3,75 / 5
Segunda y penúltima entrega de Kuro, un manga bastante peculiar. Al igual que el volumen anterior, viene dividido en dos partes. La primera trata de la historia principal, tres capítulos completos que vienen a todo color y avanzan en el presente. Y, en segundo lugar, cuatro historias cortas, en el tradicional blanco y negro del manga que recorren flashbacks u otras historias. La historia principal ha empezado a ponerse turbia: Coco se niega a ver la realidad sobre Kuro, sus padres y el monstruoso mundo donde vive. El resto de gente que si ve las maldades que tiene alrededor no para de advertirla, tanto sobre lo que le rodea como del propio Kuro, el cual lejos del bello felino que ella ve es un ser agresivo y monstruoso. Las historias cortas no paran de generar más preguntas que respuestas, pero sirven para darnos antecedentes y ponernos en situación. La idea de Somato de combinar ambas son una gran forma de complementar la historia.

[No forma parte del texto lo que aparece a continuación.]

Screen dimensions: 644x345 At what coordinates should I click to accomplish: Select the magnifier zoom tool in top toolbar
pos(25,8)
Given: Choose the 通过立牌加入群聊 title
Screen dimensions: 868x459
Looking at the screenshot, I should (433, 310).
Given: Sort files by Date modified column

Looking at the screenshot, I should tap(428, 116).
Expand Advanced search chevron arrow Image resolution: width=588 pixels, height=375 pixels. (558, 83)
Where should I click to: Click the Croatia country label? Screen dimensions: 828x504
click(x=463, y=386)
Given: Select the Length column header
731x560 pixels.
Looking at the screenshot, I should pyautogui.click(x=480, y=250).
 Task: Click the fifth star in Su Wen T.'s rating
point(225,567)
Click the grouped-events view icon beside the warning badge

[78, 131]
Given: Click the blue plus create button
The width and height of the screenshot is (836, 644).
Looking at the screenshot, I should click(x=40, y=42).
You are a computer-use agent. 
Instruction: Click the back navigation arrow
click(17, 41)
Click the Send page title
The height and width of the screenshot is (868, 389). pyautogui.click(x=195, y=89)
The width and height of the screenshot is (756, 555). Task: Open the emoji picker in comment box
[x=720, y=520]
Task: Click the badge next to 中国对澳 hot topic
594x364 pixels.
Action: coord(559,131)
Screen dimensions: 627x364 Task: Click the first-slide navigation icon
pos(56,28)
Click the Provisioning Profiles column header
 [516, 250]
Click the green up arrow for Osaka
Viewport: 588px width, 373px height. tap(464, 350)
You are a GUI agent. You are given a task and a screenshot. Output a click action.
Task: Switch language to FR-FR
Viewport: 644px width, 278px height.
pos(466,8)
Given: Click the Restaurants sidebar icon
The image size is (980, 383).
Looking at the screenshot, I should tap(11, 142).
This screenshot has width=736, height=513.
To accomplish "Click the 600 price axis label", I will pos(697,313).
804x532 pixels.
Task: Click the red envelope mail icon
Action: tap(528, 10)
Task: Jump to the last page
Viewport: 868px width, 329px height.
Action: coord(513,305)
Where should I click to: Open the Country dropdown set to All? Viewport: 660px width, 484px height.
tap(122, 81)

No tengo la más remota idea de como Somato va a conseguir hilar todo y concluir la historia en el tomo final. El último capítulo de la historia principal deja al curioso lector con un curioso cliffhanger de tres pares de narices. Dos cosas me siguen encantando de este manga: la macabra inocencia y el arte. El primero, personificado por Coco y respaldado en gran parte por lo segundo. El arte. El dibujo de Somato, estilizado a la europea, con colores vivos y formas acuarelables. Con viñetas grandes y caras expresivas que transmiten tanto el tono naif como aterrador por momentos. Es una mezcla extraña, pero funciona. A la vez que rodea todo de unos paisajes tétricos. Menos mal que la última parte sale este mismo mes.